Sumário: I - Não era exigível aos recorrentes prever, no momento da interposição do recurso junto do Supremo Tribunal de Justiça, que este viria a alterar o acórdão recorrido em sentido desfavorável aos arguidos, dado que o recurso foi interposto apenas pela defesa. Nestes termos, não lhes sendo exigível suscitar a questão de constitucionalidade da norma que fundamentou tal decisão antes da prolação do acórdão do Supremo Tribunal de Justiça, deve entender-se que a revogação do perdão surgiu, na perspectiva dos arguidos, como uma “decisão surpresa”, pelo que há que concluir pela admissibilidade do presente recurso.
      II - Não decorre, obviamente, da Constituição uma proibição absoluta da reformatio in pejus, pois isso seria conflituante com o direito ao recurso da acusação e com a realização da justiça. Mas tem de ser garantida, num certo grau, a estabilidade das sentenças judiciais. Ora, a proibição da reformatio in pejus é reclamada pela plenitude das garantias de defesa, quer porque a reformatio in pejus poderia surgir inesperadamente ou de modo insusceptível de ser contraditada pela defesa, quer porque restringiria gravemente as condições de exercício do direito ao recurso. São, assim, princípios constitucionais, na sua concretização no sistema jurídico, que exigem a configuração de uma certa medida de proibição de reformatio in pejus.

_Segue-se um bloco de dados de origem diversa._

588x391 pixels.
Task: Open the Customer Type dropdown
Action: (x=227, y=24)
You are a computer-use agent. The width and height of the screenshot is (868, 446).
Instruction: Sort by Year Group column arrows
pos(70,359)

      III - O contraditório surge como regra orientadora da produção pelo tribunal de um juízo que interfira com o arguido, para além de se justificar pela defesa de direitos. É, assim, o princípio do contraditório expressão do Estado de direito democrático e, nessa medida, igualmente das garantias de defesa. A sua absoluta derrogação pela permissão de uma reformatio in pejus oficiosa torna-se, assim, clara violação do próprio princípio do contraditório, na sua justificação última.

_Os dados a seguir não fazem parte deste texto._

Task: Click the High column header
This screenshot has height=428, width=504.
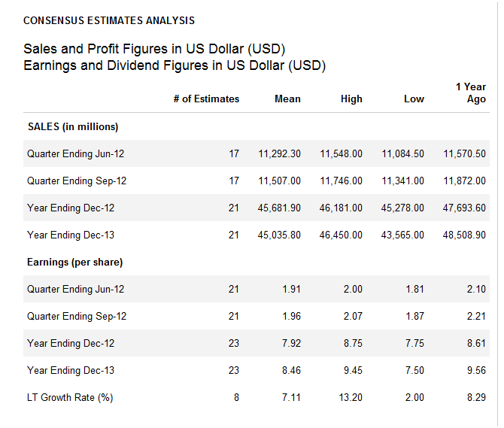Action: tap(351, 99)
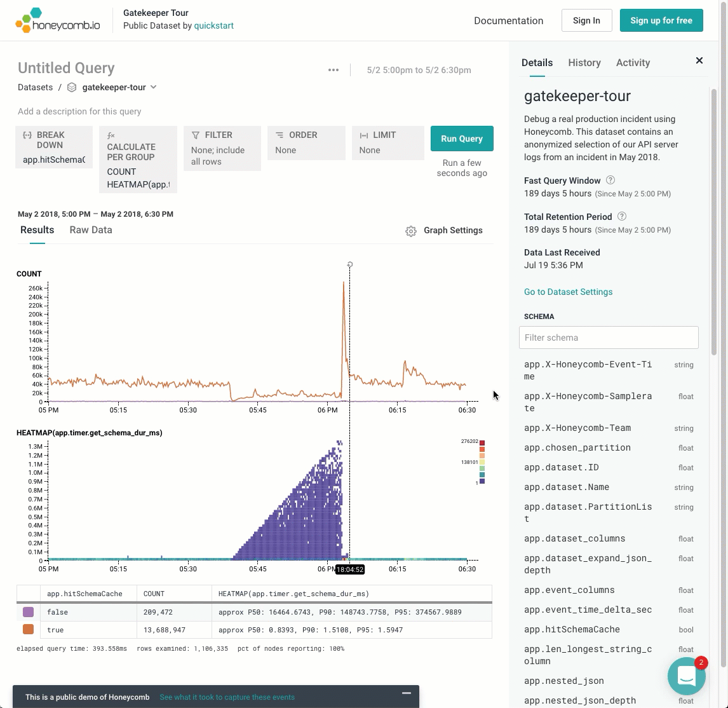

      IV - Não sendo concebível, no caso concreto, uma intervenção do tribunal superior sem que houvesse sido interposto recurso pela defesa, a aceitação da revogação oficiosa da reformatio in pejus perverteria a função de tal recurso. Deste modo, o direito ao recurso, concebido como garantia de defesa consagrada no n.º 1 do artigo 32.º da Constituição, torna inviável, por si só, a reformatio in pejus oficiosa de uma decisão penal que aplicou um perdão. Mesmo que o contraditório fosse garantido, estaríamos ante uma inconstitucionalidade material por violação da referida garantia de defesa.

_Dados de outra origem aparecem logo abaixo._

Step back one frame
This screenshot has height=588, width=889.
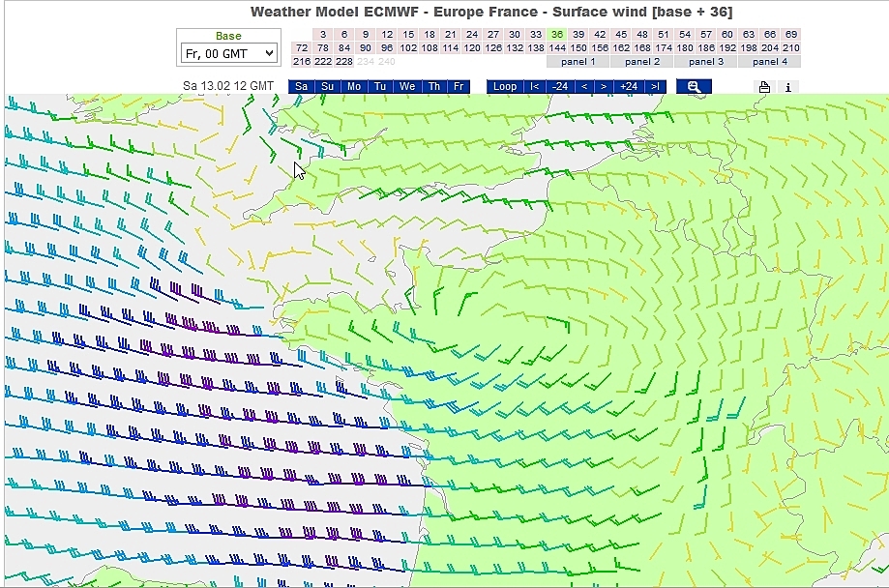[x=583, y=86]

      V - Em conclusão, quer a norma derivada do artigo 9.º, n.º 3, alínea a), da Lei n.º 15/94, quando se prescinda, na sua aplicação, dos limites impostos pelos artigos 409.º, n.ºs 1 e 2, e 65.º, n.º 1, alínea a), do Código de Processo Penal, quer a norma derivada do próprio artigo 409.º, n.ºs 1 e 2, do Código de Processo Penal, na interpretação que permite subtrair a revogação de um perdão ao âmbito da proibição da reformatio in pejus, violam os princípios da plenitude das garantias de defesa, o princípio do contraditório na sua inserção na estrutura acusatória do processo e o direito ao recurso consagrados no artigo 32.º, n.ºs 1 e 5, da Constituição.